The belief that Trump helped rather than hurt other Republican candidates is grounded in the extent to which he motivated marginal GOP voters to turn out.
That he certainly did. Trump received around 9 million more votes in 2020 than he did in 2016.
But that was not his only effect. He also increased turnout and votes against him, by more than he in
creased turnout and votes for him.
Joe Biden received 11 million more votes in 2020 than Hillary Clinton did in 2016. Trump’s popular vote deficit increased from a little under 3 million to over 5 million.
It’s just common sense that if a Republican wins in a jurisdiction that Trump lost, the Republican has to get votes from at least a slice of people who opposed Trump. In other words, Trump being at the top of the ticket was something the Republican had to overcome, not that assisted him or her.
A deeper dive offers support for this commonsense observation.
Polls should be viewed with a healthy degree of skepticism these days. Nonetheless, the exit polls indicate some broad trends that plausibly explain the dynamics of this election.
Nationally, there was very little crossover Republican vote for Biden. Trump increased GOP turnout and it stayed loyal to him.
The notable change was among independents. In 2016, independents actually broke, however slightly, for Trump. They were willing to take a chance on his shake-things-up approach.
By 2020, they had had enough. In this election, independents went for Biden by a decisive 54% to 41% margin. And that explains the election.
The same is true for Arizona. In 2016, Trump carried the state by around 3.5 percentage points. Independents in the state tilted slightly toward him.
In 2020, Trump lost the state by a whisker. Independents had turned against him by roughly the same margin as nationally.
Now, often when the independent vote breaks strongly one way or the other at the top of the ticket, that carries forward to down-ballot races. That didn’t seem to happen in this election. Maricopa County offers a vivid illustration of that.
Republicans outnumber Democrats in Maricopa County by roughly100,000 registrants. In an 80% turnout election, that would translate into a turnout advantage of around 80,000 votes, if both parties turn out at an equal rate. In almost all elections, Republicans turn out at a higher percentage than Democrats, so the usual built-in GOP advantage would be even greater.

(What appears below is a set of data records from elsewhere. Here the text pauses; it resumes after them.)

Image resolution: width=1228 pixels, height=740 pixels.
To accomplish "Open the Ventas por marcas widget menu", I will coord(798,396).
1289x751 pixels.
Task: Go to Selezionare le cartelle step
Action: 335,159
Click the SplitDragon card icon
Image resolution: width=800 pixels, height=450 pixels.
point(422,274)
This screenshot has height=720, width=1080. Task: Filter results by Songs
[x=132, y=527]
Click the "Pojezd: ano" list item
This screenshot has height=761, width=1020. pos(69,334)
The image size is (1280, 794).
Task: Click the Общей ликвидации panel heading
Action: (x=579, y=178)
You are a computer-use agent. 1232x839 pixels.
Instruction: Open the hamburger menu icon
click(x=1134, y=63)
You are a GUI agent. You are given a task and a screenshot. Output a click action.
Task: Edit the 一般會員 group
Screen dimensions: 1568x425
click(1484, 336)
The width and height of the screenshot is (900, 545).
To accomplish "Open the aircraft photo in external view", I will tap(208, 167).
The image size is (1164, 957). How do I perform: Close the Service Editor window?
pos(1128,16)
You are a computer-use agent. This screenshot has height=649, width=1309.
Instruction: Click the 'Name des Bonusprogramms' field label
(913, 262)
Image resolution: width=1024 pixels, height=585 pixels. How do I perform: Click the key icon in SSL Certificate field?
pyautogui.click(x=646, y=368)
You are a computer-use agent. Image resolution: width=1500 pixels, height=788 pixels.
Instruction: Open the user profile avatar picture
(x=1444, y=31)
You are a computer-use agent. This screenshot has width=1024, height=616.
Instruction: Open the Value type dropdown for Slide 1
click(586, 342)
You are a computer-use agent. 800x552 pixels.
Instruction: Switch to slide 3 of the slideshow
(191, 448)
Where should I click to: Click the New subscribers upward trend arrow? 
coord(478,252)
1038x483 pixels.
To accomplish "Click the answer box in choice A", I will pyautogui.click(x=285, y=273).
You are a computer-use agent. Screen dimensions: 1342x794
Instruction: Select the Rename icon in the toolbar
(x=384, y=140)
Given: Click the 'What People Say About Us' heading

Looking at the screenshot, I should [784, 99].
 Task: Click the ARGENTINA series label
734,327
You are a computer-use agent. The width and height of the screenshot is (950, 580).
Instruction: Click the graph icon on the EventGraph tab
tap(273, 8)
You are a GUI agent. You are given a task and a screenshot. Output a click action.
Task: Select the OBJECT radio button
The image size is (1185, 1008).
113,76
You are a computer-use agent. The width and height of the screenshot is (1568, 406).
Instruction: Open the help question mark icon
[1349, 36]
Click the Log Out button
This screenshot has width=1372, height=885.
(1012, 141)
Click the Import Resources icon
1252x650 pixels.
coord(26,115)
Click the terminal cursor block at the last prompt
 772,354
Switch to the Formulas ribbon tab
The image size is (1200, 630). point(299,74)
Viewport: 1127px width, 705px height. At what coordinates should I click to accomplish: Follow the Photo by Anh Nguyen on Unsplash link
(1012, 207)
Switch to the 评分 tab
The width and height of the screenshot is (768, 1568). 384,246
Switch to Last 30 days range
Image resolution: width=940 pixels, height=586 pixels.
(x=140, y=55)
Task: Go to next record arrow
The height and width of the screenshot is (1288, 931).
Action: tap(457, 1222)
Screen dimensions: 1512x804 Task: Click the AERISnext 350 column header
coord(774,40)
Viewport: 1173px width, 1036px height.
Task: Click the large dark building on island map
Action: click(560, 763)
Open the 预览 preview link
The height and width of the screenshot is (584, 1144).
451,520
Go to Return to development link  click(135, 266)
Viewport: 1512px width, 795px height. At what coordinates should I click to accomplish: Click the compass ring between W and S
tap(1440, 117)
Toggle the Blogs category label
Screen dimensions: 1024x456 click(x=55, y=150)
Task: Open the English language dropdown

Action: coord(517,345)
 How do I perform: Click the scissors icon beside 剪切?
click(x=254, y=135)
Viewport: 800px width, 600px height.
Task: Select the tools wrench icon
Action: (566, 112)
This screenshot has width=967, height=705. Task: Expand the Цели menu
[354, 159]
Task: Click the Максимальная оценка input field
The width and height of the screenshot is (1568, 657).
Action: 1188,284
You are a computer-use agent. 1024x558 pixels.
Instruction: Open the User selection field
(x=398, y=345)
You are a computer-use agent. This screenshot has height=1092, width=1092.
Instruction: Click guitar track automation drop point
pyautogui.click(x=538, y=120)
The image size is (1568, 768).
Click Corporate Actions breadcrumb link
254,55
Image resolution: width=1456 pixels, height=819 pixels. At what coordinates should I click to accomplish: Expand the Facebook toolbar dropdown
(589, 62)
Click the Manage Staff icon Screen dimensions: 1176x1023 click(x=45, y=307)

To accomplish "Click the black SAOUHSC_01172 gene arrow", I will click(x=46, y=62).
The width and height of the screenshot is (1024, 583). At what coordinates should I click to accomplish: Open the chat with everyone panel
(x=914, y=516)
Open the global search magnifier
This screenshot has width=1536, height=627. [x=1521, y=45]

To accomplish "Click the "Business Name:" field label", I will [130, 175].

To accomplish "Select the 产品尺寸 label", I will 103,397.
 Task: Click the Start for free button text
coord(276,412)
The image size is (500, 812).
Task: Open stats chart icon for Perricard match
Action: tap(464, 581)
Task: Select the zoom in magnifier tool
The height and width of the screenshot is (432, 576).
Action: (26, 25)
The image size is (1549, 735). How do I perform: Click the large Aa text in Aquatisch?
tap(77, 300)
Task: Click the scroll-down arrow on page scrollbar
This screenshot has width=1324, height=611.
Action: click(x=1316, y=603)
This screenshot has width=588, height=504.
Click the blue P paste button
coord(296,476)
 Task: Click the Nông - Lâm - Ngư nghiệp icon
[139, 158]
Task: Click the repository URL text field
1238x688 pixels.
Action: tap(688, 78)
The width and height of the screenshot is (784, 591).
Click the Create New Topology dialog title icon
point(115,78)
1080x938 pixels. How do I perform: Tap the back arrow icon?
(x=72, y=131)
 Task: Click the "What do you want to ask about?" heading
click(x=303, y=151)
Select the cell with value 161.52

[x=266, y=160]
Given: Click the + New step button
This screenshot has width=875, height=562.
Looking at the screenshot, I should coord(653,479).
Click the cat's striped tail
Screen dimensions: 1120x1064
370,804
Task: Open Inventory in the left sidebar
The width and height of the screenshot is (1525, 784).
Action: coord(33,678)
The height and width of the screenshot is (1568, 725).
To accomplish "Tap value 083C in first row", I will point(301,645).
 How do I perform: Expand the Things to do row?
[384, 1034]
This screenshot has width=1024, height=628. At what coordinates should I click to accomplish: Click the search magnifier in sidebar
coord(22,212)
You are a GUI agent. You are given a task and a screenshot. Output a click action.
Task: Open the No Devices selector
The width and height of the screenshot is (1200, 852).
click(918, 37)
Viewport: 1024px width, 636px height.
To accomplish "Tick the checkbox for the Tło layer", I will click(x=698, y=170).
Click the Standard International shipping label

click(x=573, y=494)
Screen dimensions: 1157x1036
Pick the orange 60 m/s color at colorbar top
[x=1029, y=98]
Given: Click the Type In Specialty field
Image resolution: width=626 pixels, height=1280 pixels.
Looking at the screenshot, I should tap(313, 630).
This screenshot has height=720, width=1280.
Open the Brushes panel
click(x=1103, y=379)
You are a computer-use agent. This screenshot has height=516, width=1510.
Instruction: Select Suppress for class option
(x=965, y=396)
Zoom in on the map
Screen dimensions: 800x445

Nevertheless, Trump lost Maricopa County by 45,000 votes — 125,000 votes behind what the natural GOP advantage would produce if independents split their ballots down the middle.
Despite Trump losing Maricopa County by a prodigious margin, Republicans did fairly well in races for county offices.
As of this writing the only one they were losing was for sheriff, and that one comes with a gigantic Arpaio asterisk.
For the most part, these were low-visibility races, where party identity usually determines the outcome. Independents now hold the balance of power in Maricopa County. There are actually more registered independents in the county than Democrats.
Maricopa County independents obviously tilted strongly against Trump and gave him a thumping that caused him to lose the state. But they apparently didn’t hold Trump against other Republican candidates, either skipping the downballot races or voting for the Republicans in sufficient numbers to allow them to prevail.
The one county office for which there were big bucks spent, all on behalf of the Democrat, was county attorney. Despite the Trump thumping and a huge funding disadvantage, the Republican, Allister Adel, prevailed by a healthy 38,000 vote margin.
The story of this election isn’t that Trump helped other Republicans by boosting GOP turnout. It is that independents didn’t hold Trump against downballot Republicans as much as might be expected or would be customary.
The difference is important as Republicans feel their way toward a post-Trump era. Trump is an electoral liability, not an asset. And particularly so here in Arizona, and in Maricopa County.